:: Goal of the exercise ::
Report every line of the rows below that contains the word "settings", copying each line in full. Case counts.

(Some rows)

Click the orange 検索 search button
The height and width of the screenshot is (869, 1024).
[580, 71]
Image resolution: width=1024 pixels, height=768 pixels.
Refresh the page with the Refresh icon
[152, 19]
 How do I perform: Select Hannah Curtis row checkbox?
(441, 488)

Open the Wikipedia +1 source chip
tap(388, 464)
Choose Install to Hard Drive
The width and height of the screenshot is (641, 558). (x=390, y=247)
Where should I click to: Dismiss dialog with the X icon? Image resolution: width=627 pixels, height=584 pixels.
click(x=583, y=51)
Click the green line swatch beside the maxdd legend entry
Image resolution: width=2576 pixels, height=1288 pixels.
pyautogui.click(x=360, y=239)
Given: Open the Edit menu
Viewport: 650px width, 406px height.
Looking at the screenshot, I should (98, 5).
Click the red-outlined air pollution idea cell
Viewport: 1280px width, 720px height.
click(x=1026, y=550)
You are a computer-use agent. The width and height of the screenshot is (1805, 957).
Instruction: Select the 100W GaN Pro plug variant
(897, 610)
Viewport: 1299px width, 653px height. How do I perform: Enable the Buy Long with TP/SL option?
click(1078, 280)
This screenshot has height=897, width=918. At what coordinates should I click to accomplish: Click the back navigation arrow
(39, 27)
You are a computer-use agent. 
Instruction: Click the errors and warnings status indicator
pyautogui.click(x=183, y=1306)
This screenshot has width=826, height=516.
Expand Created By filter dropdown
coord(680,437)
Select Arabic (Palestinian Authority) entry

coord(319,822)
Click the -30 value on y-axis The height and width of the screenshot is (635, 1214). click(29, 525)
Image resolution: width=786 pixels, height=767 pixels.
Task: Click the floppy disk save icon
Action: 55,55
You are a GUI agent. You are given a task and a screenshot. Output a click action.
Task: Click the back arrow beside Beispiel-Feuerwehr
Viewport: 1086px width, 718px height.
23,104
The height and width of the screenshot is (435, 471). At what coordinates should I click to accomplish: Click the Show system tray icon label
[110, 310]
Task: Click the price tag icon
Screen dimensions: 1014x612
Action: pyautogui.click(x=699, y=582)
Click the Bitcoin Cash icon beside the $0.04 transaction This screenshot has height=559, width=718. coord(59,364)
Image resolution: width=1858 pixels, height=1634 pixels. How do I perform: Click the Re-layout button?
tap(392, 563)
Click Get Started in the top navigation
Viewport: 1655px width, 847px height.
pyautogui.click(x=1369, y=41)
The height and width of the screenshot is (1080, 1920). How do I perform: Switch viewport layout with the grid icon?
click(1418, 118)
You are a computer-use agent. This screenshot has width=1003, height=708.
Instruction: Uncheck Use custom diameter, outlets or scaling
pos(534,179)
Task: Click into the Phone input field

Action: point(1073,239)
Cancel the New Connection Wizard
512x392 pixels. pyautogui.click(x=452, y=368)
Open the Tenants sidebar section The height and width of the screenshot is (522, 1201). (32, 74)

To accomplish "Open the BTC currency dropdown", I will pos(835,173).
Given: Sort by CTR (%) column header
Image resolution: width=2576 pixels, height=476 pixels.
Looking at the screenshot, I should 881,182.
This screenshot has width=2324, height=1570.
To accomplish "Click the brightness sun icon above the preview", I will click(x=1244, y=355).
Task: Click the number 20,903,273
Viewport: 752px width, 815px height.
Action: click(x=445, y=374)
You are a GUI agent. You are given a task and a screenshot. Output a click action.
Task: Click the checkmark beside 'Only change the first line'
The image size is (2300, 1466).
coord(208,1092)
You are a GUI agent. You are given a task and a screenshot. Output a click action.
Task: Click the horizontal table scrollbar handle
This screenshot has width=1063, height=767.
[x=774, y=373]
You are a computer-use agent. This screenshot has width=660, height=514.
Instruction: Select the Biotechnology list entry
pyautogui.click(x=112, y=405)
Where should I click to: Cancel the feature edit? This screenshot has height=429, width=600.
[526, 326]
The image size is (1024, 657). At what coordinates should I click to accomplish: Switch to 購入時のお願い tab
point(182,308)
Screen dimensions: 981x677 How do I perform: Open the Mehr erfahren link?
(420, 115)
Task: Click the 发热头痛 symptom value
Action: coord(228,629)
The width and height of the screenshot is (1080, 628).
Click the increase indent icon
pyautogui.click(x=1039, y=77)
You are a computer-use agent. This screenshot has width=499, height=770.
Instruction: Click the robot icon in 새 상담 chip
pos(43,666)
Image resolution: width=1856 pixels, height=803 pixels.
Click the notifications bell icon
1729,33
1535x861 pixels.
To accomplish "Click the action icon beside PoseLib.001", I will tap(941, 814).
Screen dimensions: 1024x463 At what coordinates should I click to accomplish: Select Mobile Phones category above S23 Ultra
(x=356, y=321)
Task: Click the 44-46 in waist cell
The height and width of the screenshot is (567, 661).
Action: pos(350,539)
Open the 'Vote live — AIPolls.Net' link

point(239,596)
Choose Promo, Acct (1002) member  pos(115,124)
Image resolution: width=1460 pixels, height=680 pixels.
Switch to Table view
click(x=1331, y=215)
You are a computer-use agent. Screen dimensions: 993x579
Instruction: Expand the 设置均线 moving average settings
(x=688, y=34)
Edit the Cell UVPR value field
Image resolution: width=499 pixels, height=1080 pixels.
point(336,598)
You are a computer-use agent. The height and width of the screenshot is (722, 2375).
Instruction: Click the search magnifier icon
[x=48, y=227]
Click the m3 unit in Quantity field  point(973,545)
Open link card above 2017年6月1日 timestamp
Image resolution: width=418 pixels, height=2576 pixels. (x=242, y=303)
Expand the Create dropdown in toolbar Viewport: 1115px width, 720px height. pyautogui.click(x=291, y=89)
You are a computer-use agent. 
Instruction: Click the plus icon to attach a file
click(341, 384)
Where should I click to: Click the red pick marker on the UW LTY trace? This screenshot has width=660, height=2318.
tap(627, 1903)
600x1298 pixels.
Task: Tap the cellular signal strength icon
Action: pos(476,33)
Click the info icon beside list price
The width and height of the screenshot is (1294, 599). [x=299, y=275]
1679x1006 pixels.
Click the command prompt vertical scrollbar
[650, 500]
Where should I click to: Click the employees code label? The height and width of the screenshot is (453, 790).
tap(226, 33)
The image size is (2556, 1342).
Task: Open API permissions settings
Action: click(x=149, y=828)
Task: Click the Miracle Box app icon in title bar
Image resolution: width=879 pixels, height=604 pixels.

:: The result ::
Instruction: Expand the 设置均线 moving average settings
Task: Open API permissions settings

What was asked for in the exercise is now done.